Поскольку не все подлежащие обсуждению материалы успевали рассылать на места, приходилось кое‑что дочитывать в Москве. Вечером, в гостинице, я развернул очередную пачку. Среди разных текстов там была и глава о русском декоративно – прикладном искусстве второй половины XIX века. Превосходная, надо сказать, глава – компактная, логично организованная, мускулистая! Вот так надо писать для общих трудов, подобных нашему. Имя автора мне ничего не говорило. Утром, на очередном заседании, я высказал все хорошее, что думал об этом разделе. Когда был объявлен перерыв и все разбрелись по коридорам, ко мне подошел тот самый интеллигентного вида сотрудник, который вчера деятельно участвовал в процедуре стирания меня в порошок. Он сказал буквально следующее:
– Большое спасибо за добрые слова о моей работе. Простите за то, что я вчера говорил. Я так не думаю. Мне приказали, я не мог уклониться…
Не знаю, требуются ли здесь какие‑либо пояснения. Надо ли напоминать, что он, возможно, был членом партии и это было партийное задание? Или просто административное распределение ролей? А не сделаешь – выгоним, куда пойдешь? Словом, у меня нет ни малейшего намерения осуждать этого человека, скорей напротив. Нехорошее чувство я испытал тогда, отголосок его, вспоминая, слышу сейчас, но и тогда, и сейчас – не по отношению к нему.
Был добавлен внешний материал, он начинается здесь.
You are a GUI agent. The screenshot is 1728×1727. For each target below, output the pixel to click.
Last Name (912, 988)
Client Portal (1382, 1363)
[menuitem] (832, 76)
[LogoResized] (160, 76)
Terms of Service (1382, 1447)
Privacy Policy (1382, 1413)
Вот что система и ее ретивые агенты могут сделать с человеком. А это ведь далеко не худший случай – так, скорее рутинный.
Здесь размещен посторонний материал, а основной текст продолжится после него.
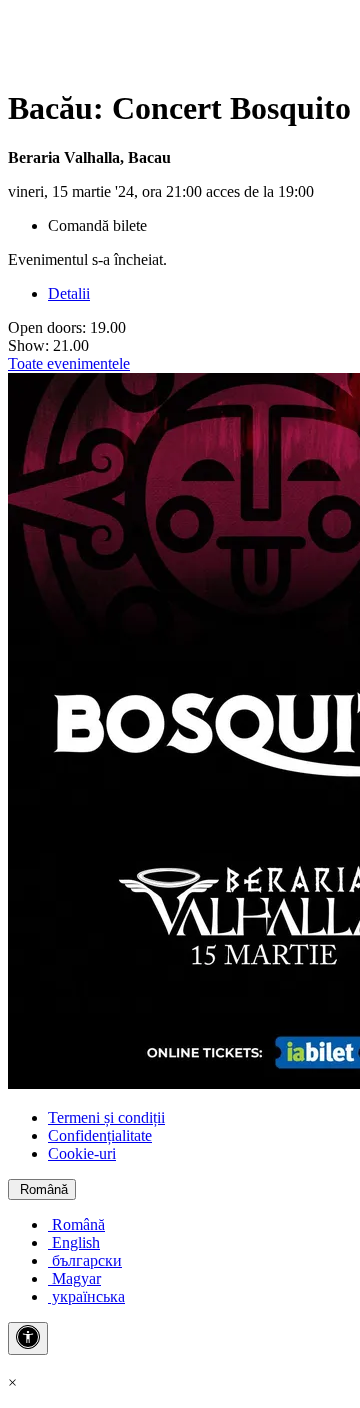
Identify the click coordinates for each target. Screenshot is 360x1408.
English (74, 1242)
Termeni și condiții (106, 1117)
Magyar (74, 1278)
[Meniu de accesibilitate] (28, 1338)
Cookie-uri (82, 1153)
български (85, 1260)
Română (42, 1189)
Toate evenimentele (69, 363)
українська (86, 1296)
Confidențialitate (100, 1135)
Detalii (69, 293)
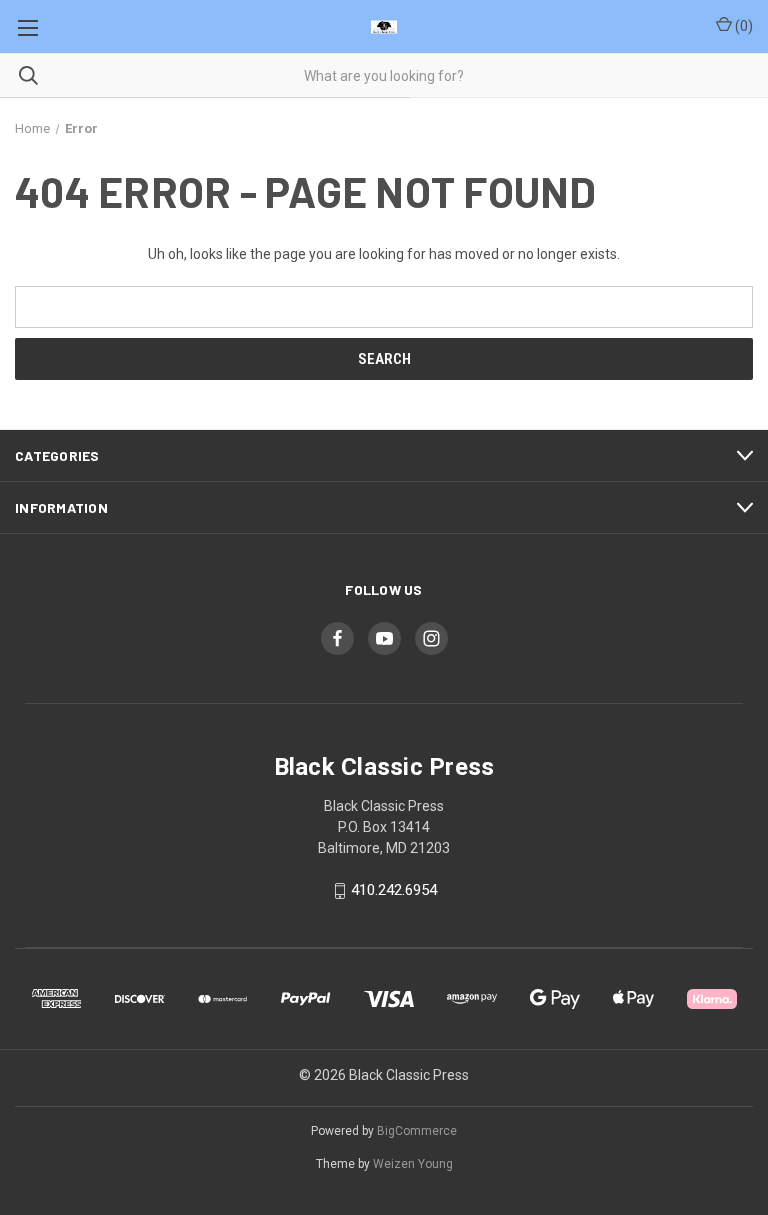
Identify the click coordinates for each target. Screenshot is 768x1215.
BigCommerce (417, 1131)
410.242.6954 (394, 891)
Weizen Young (413, 1164)
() (742, 26)
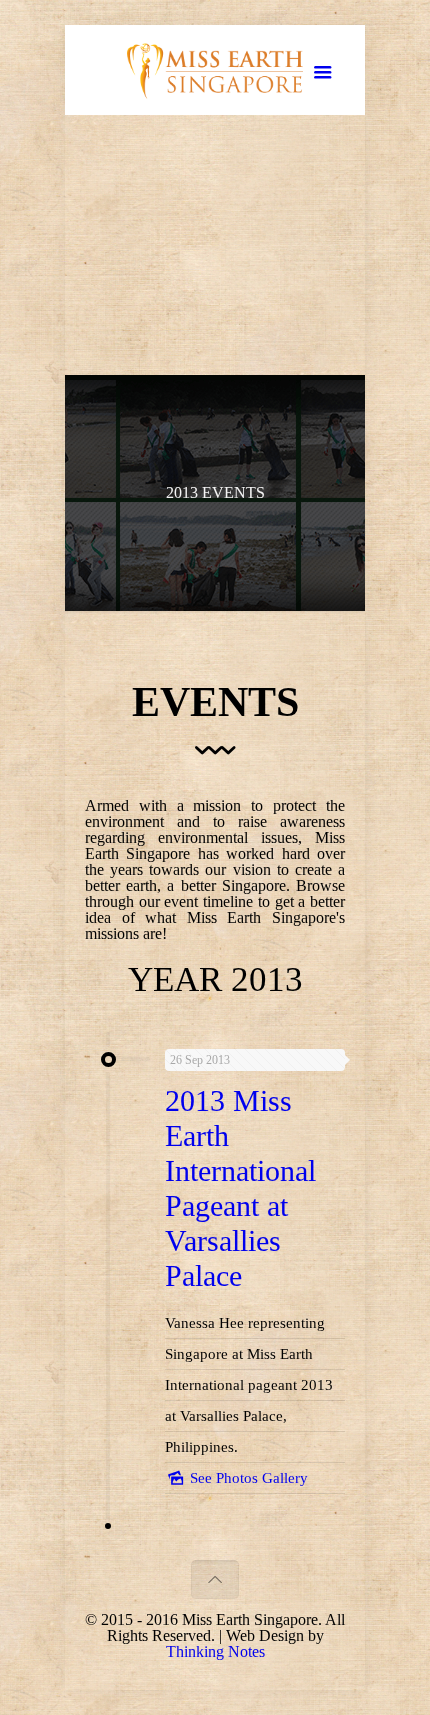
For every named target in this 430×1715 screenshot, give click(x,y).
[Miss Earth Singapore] (215, 75)
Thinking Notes (215, 1651)
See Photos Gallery (247, 1478)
Я понимаю, что эти два эпизода – о заместительнице директора и интеллигентном сотруднике, – поставленные рядом, взывают к философствованию на тему свободы отдельного человека в тоталитарной системе. Известно, где нет свободы выбора, там нет и ответственности. Если ситуация отсутствия свободы затягивается, наступает необратимая трансформация – духовный орган ответственности вырождается и отмирает от неупражнения. Если мне память не изменяет, это, кажется, ламаркизм. В биологии идея, может, и устарела, но если посмотреть на новейшую историю освободившейся России… [38]38
Я об этом писал еще на разгоне горбачевской перестройки. Оказывается (нехорошо хвалиться, но перегибать палку стыдливости тоже не следует), в статье было нечто пророческое – ну, не пророческое, а прогностическое. Впрочем, предсказывать было нетрудно, помощь Аполлона не требовалась. См.: Шутовской колпак и фонарь Диогена // Таллинн. 1988. № 5. С. 85–91.
[Закрыть]
Однако и при тоталитарном режиме, ввиду его несовершенства, у каждого был свой сектор свободы, где кое‑что зависело от нас. Даже сама угловая величина этого сектора. И, вероятно, у каждого из нас есть за что с себя спросить. У меня – несомненно.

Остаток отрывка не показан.